Although we often hear about thyroid problems, most of us have little understanding of what this really means. The thyroid gland plays an important role in the body, producing hormones that regulate metabolism and influence brain activity. Problems with the thyroid gland can therefore have far reaching consequences, although the symptoms aren’t always obvious.
In India, thyroid disorders affect an estimated 42 million people, as per the findings of a study that appeared in the Indian Journal of Endocrinology and Metabolism. Although there are different types of thyroid disorders, hypothyroidism and hyperthyroidism, which implies an underactive or overactive thyroid gland respectively, are the most common.
Here’s how these conditions can affect your health, so learn to recognize the warning signs.
The Subtle Signs Of Thyroid Disease
“Changes in metabolism can cause weight gain or loss”
Perhaps the best known symptom associated with thyroid problems is inexplicable weight gain, so we’ll start here. Hypothyroidism causes a drop in hormones that regulate metabolism and calorie burn, causing a steady rise in weight.
On the other hand, hyperthyroidism increases metabolism, which can result in a larger appetite – but, despite the increased food intake you do not gain weight. In fact, you may even lose weight!
“Depending on the type of thyroid disorder, you could experience daytime drowsiness, despite getting sleep, or you may suffer from insomnia”
If you normally slept well, but now spend most of your day feeling drowsy and fatigued, it could be because your thyroid gland is underactive and isn’t producing enough of the thyroid hormone.
Conversely, an overactive thyroid gland will produce excessive hormones, causing an overstimulation of the central nervous system, leading to insomnia.
“We often experience mood swings, but with a thyroid disorder, the changes are more pronounced – you may start to suffer from depression or anxiety disorders”
An underactive thyroid gland can adversely affect your mood, as low levels of the thyroid hormone will cause a drop in serotonin levels in the brain. As all of your body systems are slowed down, it can also make you feel sluggish, low, and depressed.
Sadly, hyperthyroidism, which involves excess production of the thyroid hormone, will not make you feel ecstatic or positive. Instead, it over stimulates your brain, leading to intense feelings of anxiety and nervousness, to the point of being hyperactive.
“Hyperactivity, loss of focus, & brain fog or absent mindedness are commonly associated with thyroid imbalances”
Although changes in sleep do affect brain function, thyroid disorders can also throw things out of whack, with low levels of thyroid hormone causing forgetfulness and a general sense of brain fog. High levels of thyroid hormone will instead cause hyperactivity, making it difficult to concentrate and focus on any task.
“Thyroid hormones also regulate bowel movements, with any disorder increasing or reducing the frequency of bowel movements”

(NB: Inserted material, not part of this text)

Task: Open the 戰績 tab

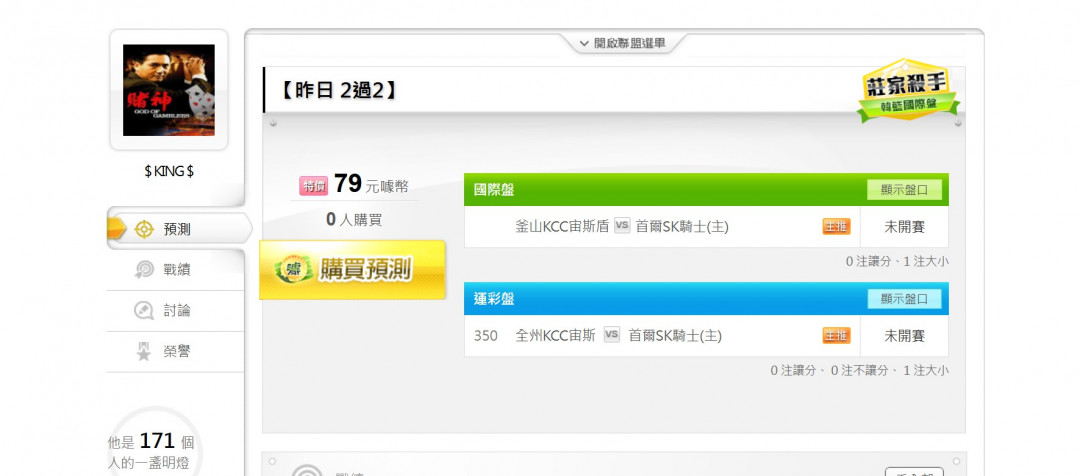Action: pyautogui.click(x=176, y=270)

Thyroid hormones play an important role in digestion too, making an underactive thyroid particularly problematic for digestive health, as gut movement slows down and you have more frequent constipation.

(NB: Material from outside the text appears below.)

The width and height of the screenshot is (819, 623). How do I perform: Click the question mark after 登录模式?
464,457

Of course, if your thyroid gland is overactive, the effect could be quite the opposite. While you may not experience diarrhea, you will probably have more frequent bowel movements.

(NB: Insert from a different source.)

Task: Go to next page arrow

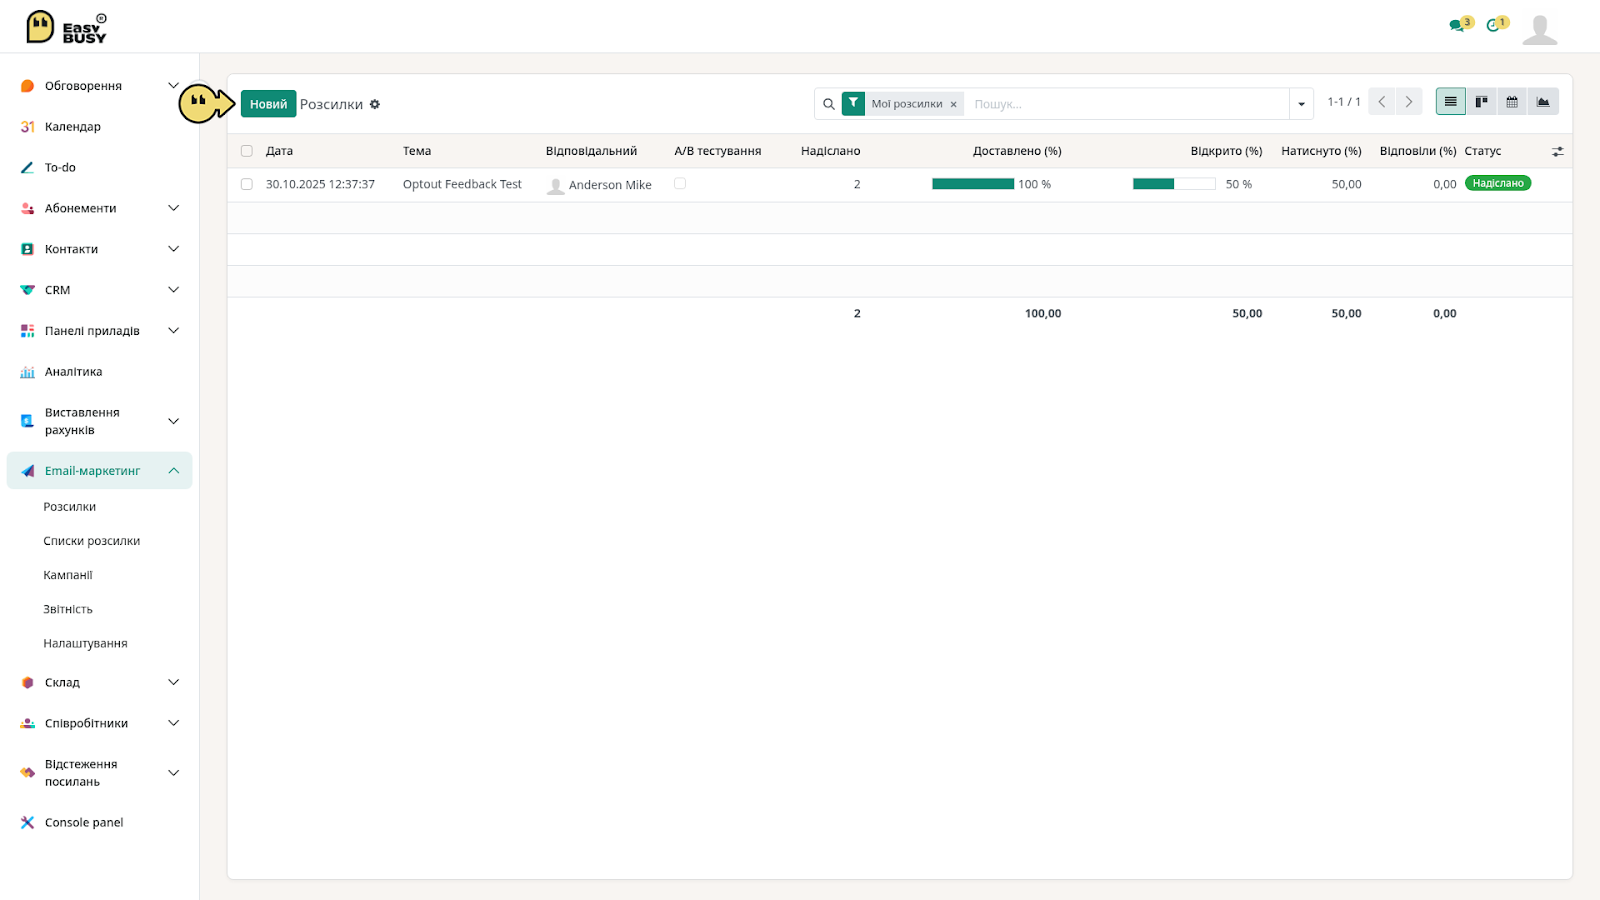Action: tap(1409, 102)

“Thyroid patients often experience inexplicable chills or hot sweats, not influenced by actual temperature”
Your body has a temperature regulatory system, ensuring you are always at the optimal temperature, but this is also affected by thyroid hormone levels. When levels drop low because of hypothyroidism you start to feel the chill and will need to wrap yourself up snugly even though it really isn’t cold.
Excessive perspiration on the other hand, is a common problem with hyperthyroidism, as the energy-producing cells go into overdrive, raising body heat and causing perspiration.
Keep in mind that these are not the only symptoms associated with thyroid disorders. You may also experience hair loss, loss of sex drive, increase in cholesterol levels, and high blood pressure. While some of these changes can also be caused by other factors, you should consult an endocrinologist or your doctor if any of these changes persist, or if you observe more than one symptom.